Los campos de trigo cambian de traje: del verde al amarillo. El grano, todavía blando, comienza a doblegar la espiga. La primavera cede el paso al verano. Jesús y los suyos, en el día del descanso semanal, pasean disfrutando de la naturaleza. Es una hermosa estampa. Los fariseos la estropean con su intervención: Mira, tus discípulos están haciendo en sábado una cosa prohibida.
¿Por qué tanto interés en observar y criticar conductas ajenas? Es una de las características del espíritu fariseo, junto con la de creerse mejores que otros. Es una de las caretas más sofisticadas del ego. Se manifiesta cuando ponemos la institución o la ley por delante de los hermanos; cuando Dios es primero y los prójimos segundos.
Si comprendierais lo que significa quiero misericordia y no sacrificios, no condenaríais a los inocentes.

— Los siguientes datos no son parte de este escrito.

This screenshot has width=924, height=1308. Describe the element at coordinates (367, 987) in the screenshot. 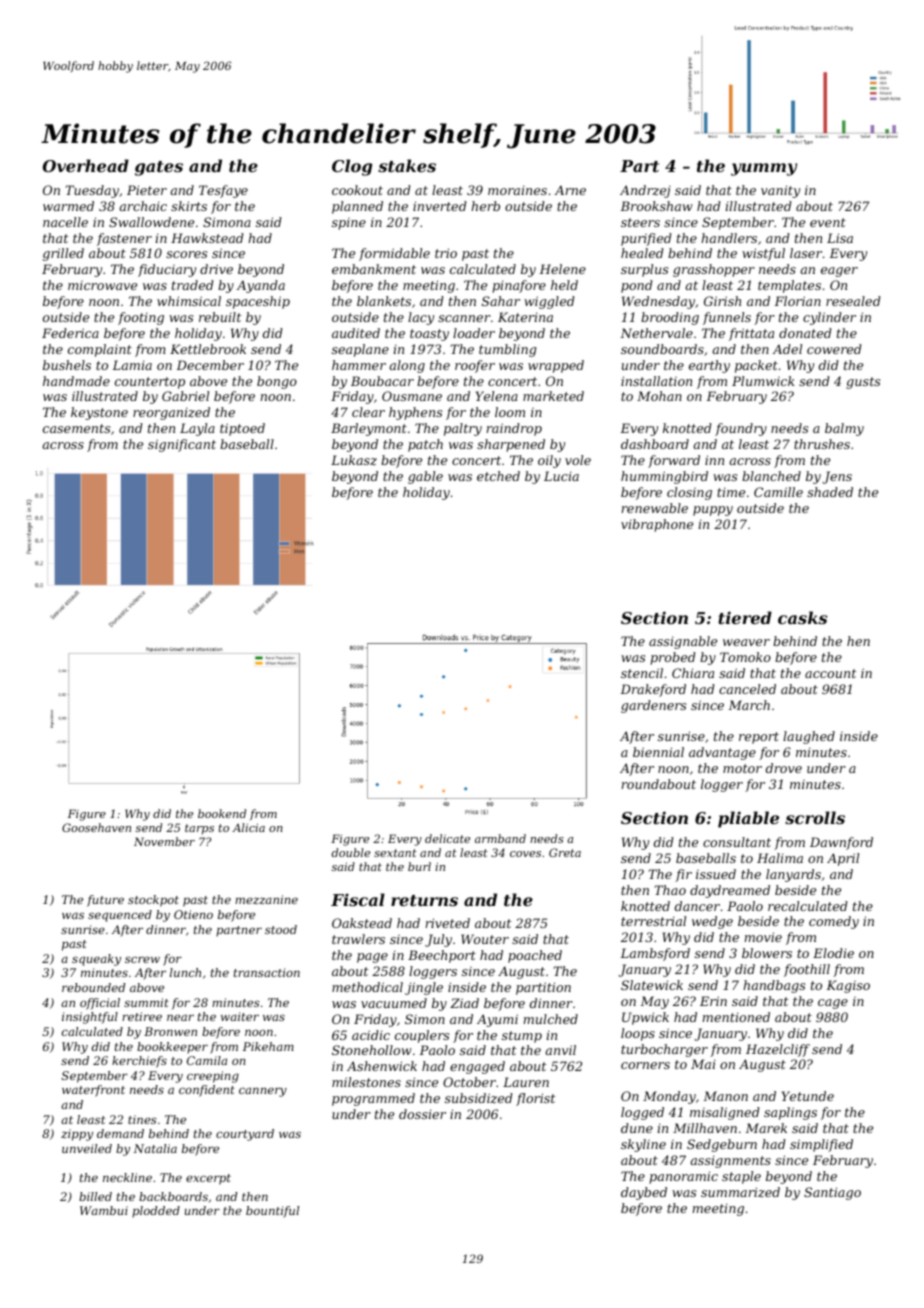

I see `methodical` at that location.
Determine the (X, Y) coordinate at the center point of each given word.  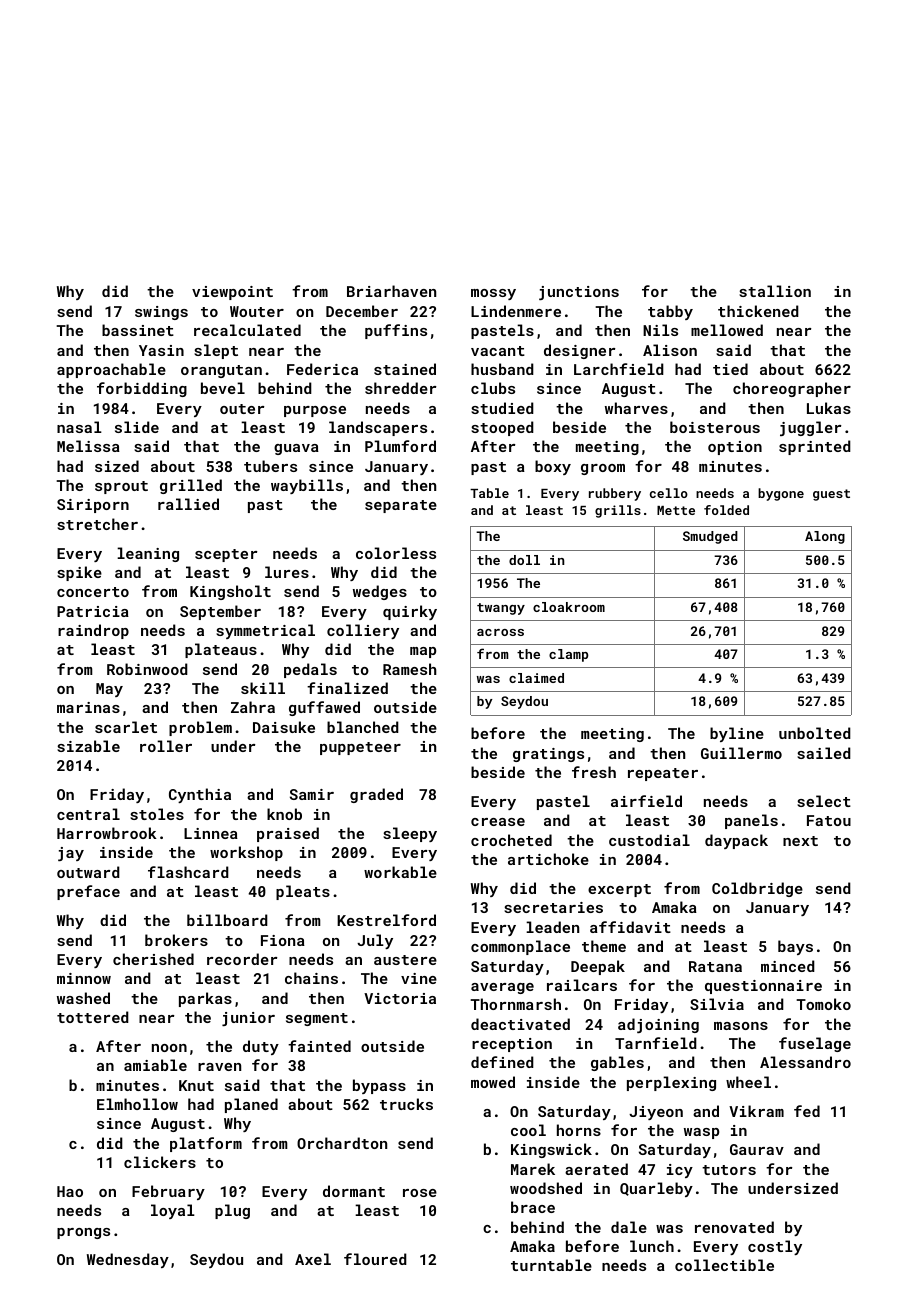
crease (498, 822)
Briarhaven (391, 291)
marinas (88, 707)
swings (161, 313)
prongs (83, 1233)
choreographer (792, 389)
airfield (646, 801)
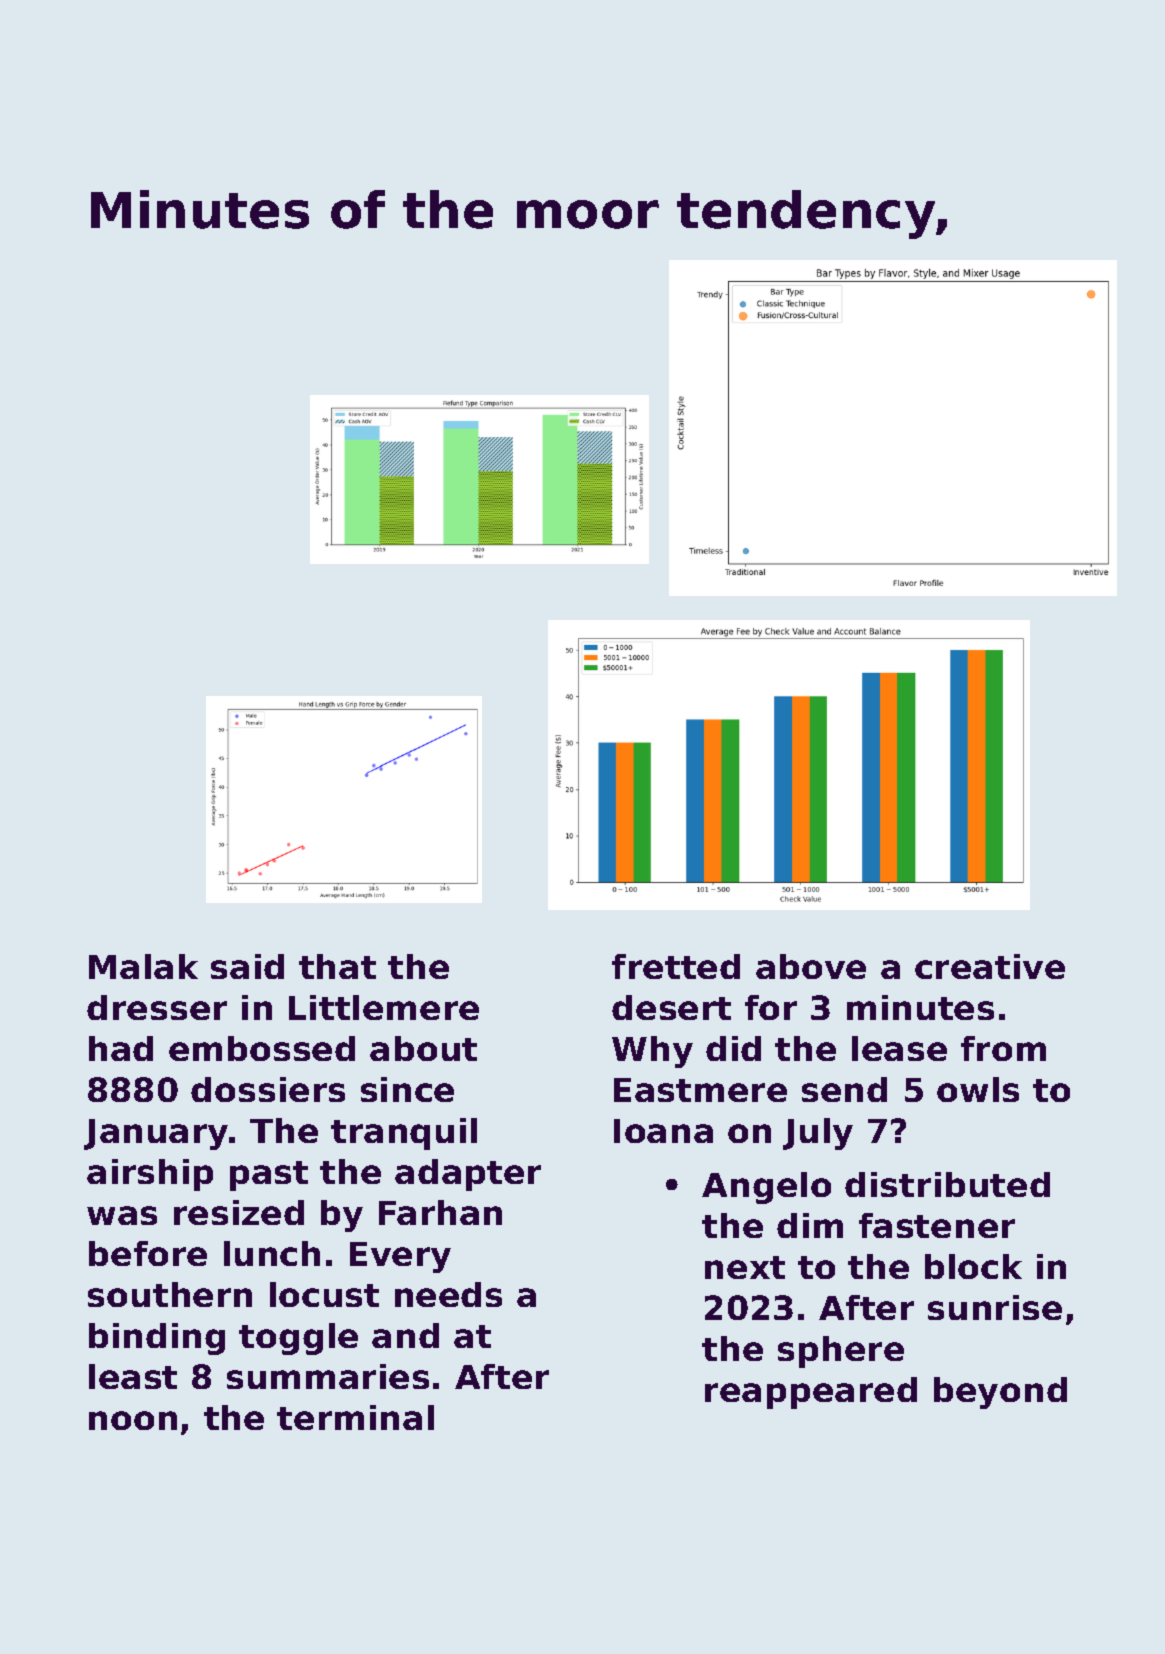 This screenshot has width=1165, height=1654. What do you see at coordinates (995, 1307) in the screenshot?
I see `sunrise` at bounding box center [995, 1307].
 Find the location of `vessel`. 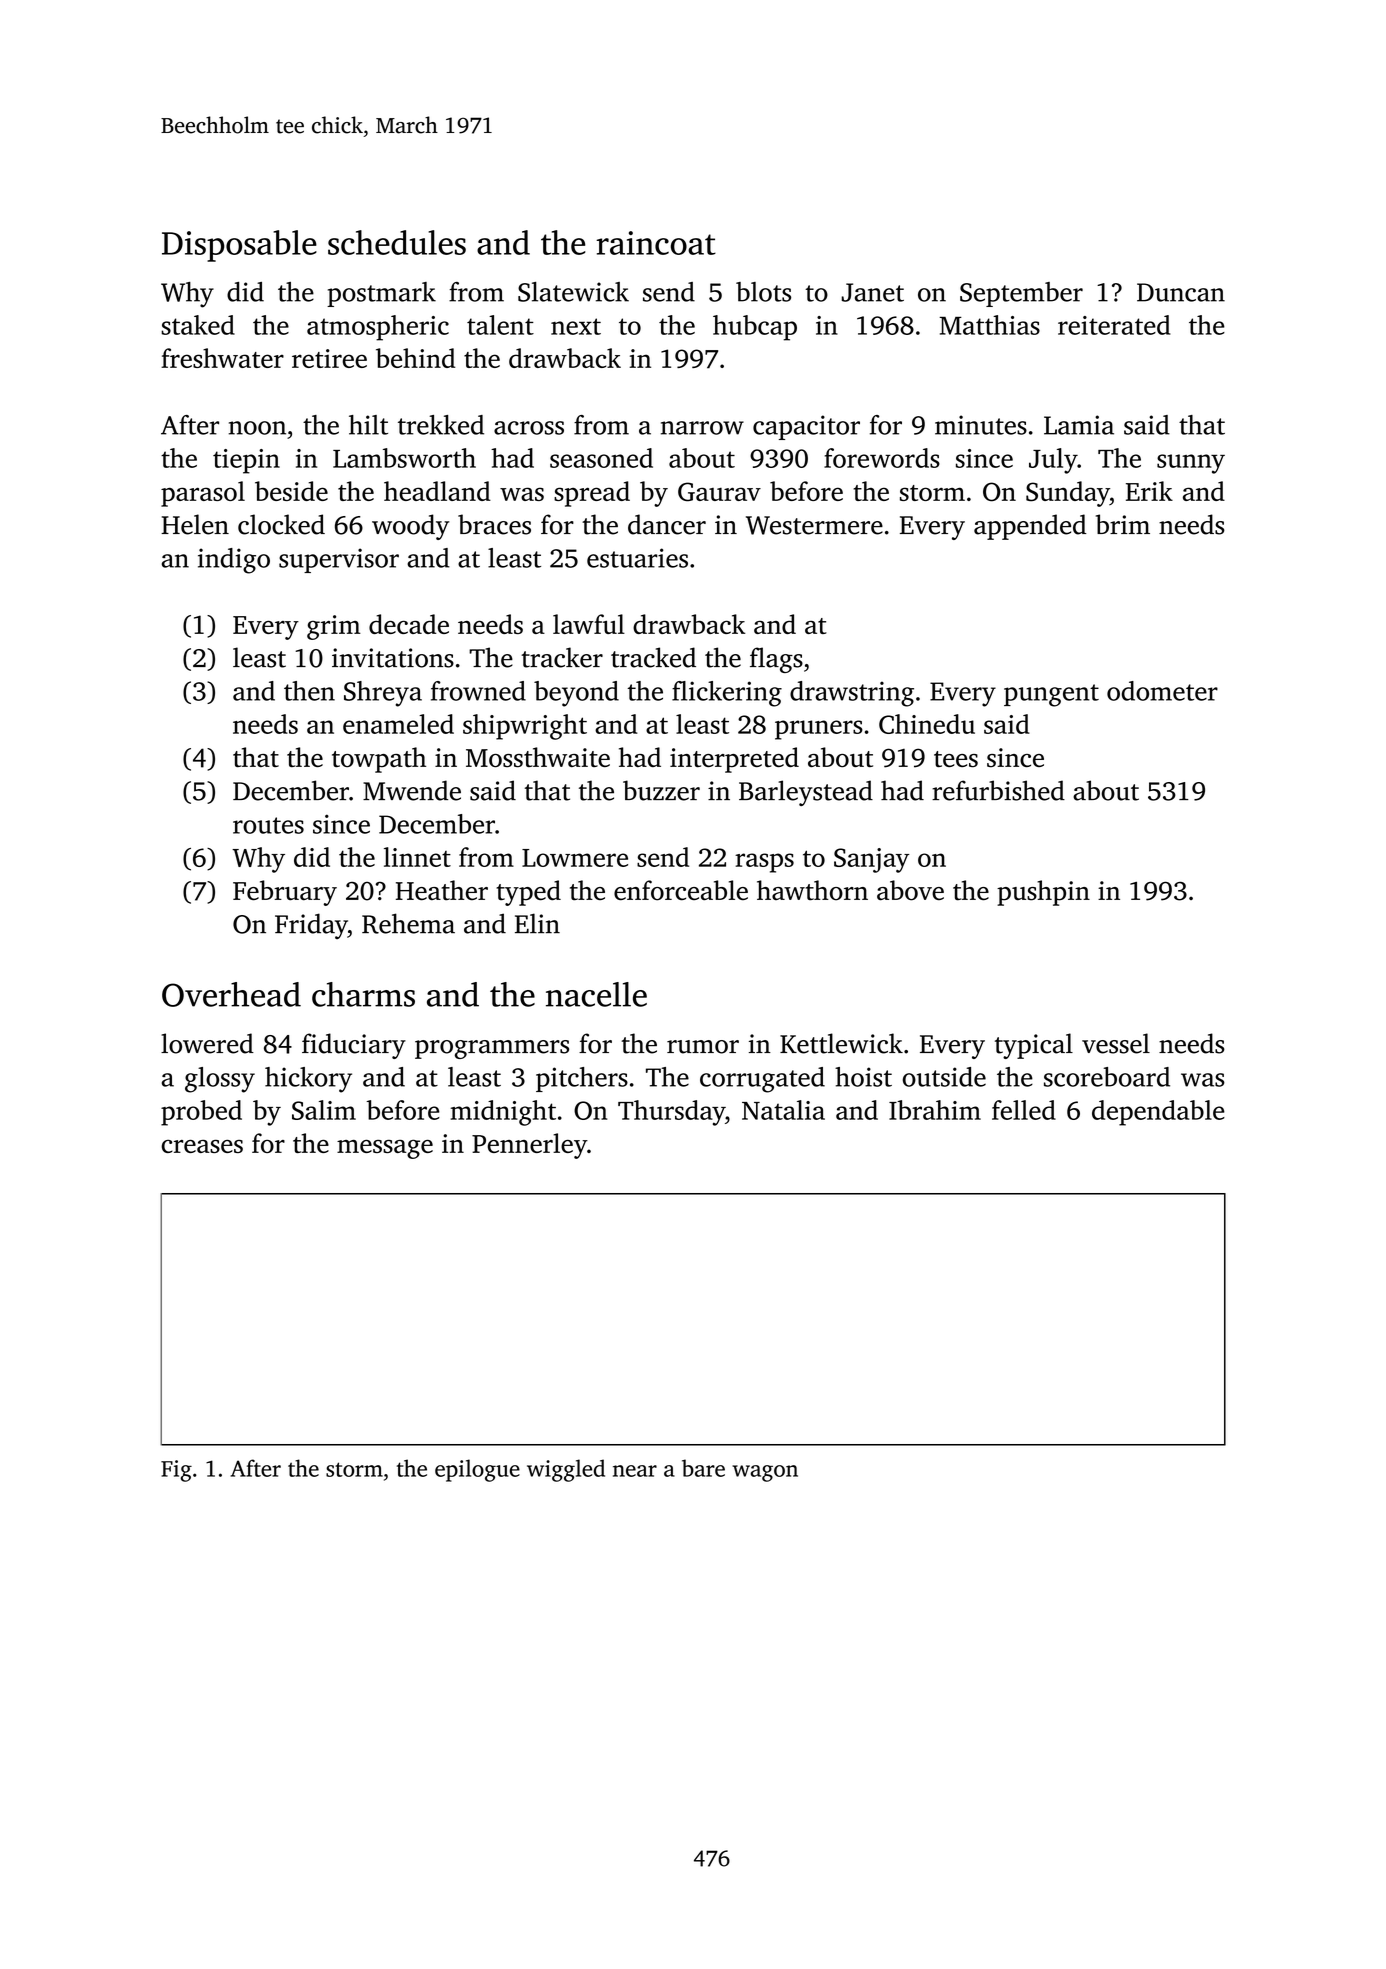

vessel is located at coordinates (1116, 1043).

Si comprendierais. Parece evidente su resignación. No tiene ninguna esperanza de que sus palabras sean entendidas y aceptadas. Sucede también hoy; los más incapacitados para entender y aceptar a Jesús son personas observantes y responsables que creen saberlo todo en materia de religión. Personas fanáticamente inmovilistas e intransigentes en lo político y en lo religioso.
Quiero misericordia y no sacrificios. El espíritu fariseo es amigo del juicio; el Espíritu del Señor, de la misericordia. Y la misericordia se ríe del juicio (Sant 2, 13).
El Papa Francisco decía: Hay cristianos sin Cristo, sin Jesús. Son, por ejemplo, quienes tienen la enfermedad de los fariseos. Son cristianos que ponen su religiosidad en muchos mandamientos. No. He aquí una regla: soy un buen cristiano, estoy en el camino del buen cristiano, si hago lo que viene de Jesús o me lleva a Jesús porque Él es el centro.